Chickpea, Salmon and Arugula Salad

  • Prep 30 min
  • Total 30 min
  • Servings 2

Ingredients

Salad

  • 2 salmon fillets (6 oz each)
  • 1 teaspoon olive oil
  • 2 cans (15 oz each) Progresso™ chickpeas (garbanzo beans), drained, rinsed
  • 1/3 cup chopped pitted kalamata olives
  • 4 radishes, halved, sliced
  • 1 medium shallot, chopped
  • 2 large cloves garlic, finely chopped
  • 1/4 cup chopped fresh basil leaves
  • 1 tablespoon chopped fresh parsley
  • 2 cups arugula

Dressing

  • 1/3 cup olive oil
  • Grated peel of 1 lemon
  • 4 1/2 teaspoons fresh lemon juice
  • 1 tablespoon red wine vinegar
  • 2 teaspoons agave nectar or honey
  • 2 teaspoons Dijon mustard
  • Salt and freshly ground pepper to taste

Steps

  • 1
    Heat oven to 400°F. Line cookie sheet with cooking parchment paper. Remove skin from salmon and bones if necessary. Pat salmon dry with paper towels; place on cookie sheet. Drizzle with 1 teaspoon oil.
  • 2
    Bake 18 to 20 minutes or until fish flakes easily with fork.
  • 3
    Meanwhile, in large bowl, toss together remaining salad ingredients except arugula. In small bowl, mix 1/3 cup oil, the lemon peel, lemon juice, vinegar, agave nectar and mustard with whisk until well blended. Add salt and pepper to taste.
  • 4
    Pour dressing over chickpea mixture; stir to combine. Stir in arugula. Use 2 forks to flake salmon into bite-size pieces. Add salmon to salad; toss gently. Season with additional salt and pepper, if desired.

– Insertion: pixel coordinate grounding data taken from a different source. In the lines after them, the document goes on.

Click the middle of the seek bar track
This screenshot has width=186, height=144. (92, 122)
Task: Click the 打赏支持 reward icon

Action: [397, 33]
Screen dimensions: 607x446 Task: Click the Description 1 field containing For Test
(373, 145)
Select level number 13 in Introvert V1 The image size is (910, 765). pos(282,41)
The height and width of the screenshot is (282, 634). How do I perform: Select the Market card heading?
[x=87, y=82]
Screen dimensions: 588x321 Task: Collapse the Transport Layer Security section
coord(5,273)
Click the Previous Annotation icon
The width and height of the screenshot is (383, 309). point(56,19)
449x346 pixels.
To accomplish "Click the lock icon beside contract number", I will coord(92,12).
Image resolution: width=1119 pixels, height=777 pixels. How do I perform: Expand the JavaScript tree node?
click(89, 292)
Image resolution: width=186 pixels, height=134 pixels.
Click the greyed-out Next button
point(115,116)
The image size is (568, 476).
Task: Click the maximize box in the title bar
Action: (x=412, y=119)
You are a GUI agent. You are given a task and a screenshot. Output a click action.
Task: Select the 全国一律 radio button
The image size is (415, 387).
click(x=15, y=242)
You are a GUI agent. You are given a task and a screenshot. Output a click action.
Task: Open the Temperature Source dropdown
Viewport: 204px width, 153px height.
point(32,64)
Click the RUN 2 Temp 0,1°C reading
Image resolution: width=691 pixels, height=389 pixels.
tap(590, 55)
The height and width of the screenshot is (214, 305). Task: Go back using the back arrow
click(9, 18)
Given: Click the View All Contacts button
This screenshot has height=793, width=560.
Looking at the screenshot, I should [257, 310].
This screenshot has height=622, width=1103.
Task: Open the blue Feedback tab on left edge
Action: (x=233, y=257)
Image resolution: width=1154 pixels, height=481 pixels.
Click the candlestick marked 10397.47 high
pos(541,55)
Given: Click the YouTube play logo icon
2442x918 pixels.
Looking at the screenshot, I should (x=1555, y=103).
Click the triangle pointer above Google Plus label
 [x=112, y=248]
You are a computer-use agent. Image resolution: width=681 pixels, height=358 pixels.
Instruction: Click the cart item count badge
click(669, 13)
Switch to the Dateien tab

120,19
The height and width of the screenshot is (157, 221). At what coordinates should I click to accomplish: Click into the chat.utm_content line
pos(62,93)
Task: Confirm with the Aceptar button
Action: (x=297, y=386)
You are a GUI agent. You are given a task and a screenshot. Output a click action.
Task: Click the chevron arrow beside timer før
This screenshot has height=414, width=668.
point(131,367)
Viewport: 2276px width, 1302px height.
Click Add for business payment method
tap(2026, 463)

  • Serve the salad with a generous drizzle of your favorite olive oil, a lemon wedge and crusty bread.
  • Substitute 1/2 cup of your favorite fresh veggie for the radishes, if desired.
  • You can serve the salad right away or refrigerate up to 3 hours so the flavors can develop.